I have a great deal of sympathy for women wishing to have children while they train. As a mother of 3 young children and a specialist physician, one of the commonest conversations I have with my trainees is about the right time to have a family. My advice has always been the same – if you are otherwise ready, there is no perfect time to have a child. Yes, you will be penalized in the workplace in the short term. You may write fewer papers, attend fewer conferences, not have a private practice – the list is endless. But children bring a form of joy and satisfaction that no career progression does. Make no mistake – you are dispensable in the workplace. So don’t expend all your energies in the workplace, save some love and devotion for a family. Support women who are mothers and learn from their experiences rather than assuming you can’t do it. I work with lots of great doctors who are mothers – they are a delight because they have a whole new perspective on life and medicine.
I have observed that amongst physician trainees it is considered acceptable to get pregnant and start to raise a family whilst on advanced training at least. I also observe however that it is unusual for a trainee to start a family before they have had least completed their written exam. Mirroring this perhaps whilst the RACS makes some allowance for female trainees becoming pregnant it is nonetheless relatively unusual. I think this in part mirrors the RACP experience of reluctance to undertake exams with small children. The concept of a job-sharing arrangement to allow parttime completion of training whilst babies are young is whilst in theory an option in practice impossible (no surgical unit which I have discussed this with will tolerate such an arrangement.
I did O&G training for many years, but was faced with an unsupportive, judgemental workplace after having my first child and returning to work from maternity leave. Sometimes I think the older generation of female consultants are not as supportive as I think they should be. There is an attitude of “I had to suffer so you can to” I left for G.P training and havent looked back, no nights, no weekends, 9am starts, bliss… Pity though, they lost a dedicated trainee.
Coming from the paediatric training world, it is quite common for paeds registrars to get pregnant before completing training. Our superiors do not have a problem with this – perhaps because we are surrounded by children and families all day!
My hospital does allow parents (including fathers) to job-share. However, you are expected to find your own job-share companion at a similar stage of training and are still expected to do a hefty amount of shift work and night shifts.
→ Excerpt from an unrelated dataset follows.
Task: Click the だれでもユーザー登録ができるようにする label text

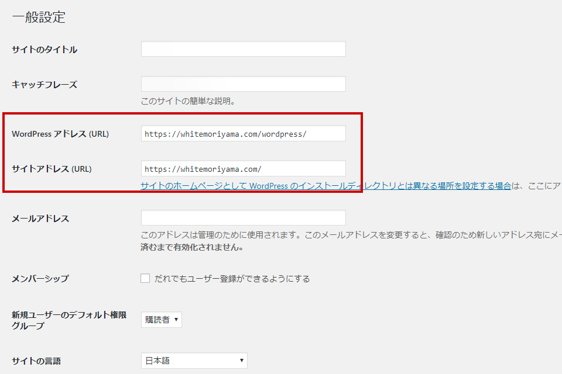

This makes life very difficult in arranging care for your own children while you work. Every day I still consider changing to GP training… life would be so much easier, but what a waste of all the years of training that I have already done.
Funny, we were told that the colleges were becoming more accepting of women and pregnancy when I was pregnant in my last year as a registrar 20 years ago. In the “new era of acceptance” we were meant to be able to extend our registrar years or work 5/8 and many other concessions were to be made.
In practice, no one was interested or even remotely helpful.
I remember my thoughtful registrar colleagues suggesting that if I had any trouble working full time I might want to work permanent “on call” instead. Very considerate.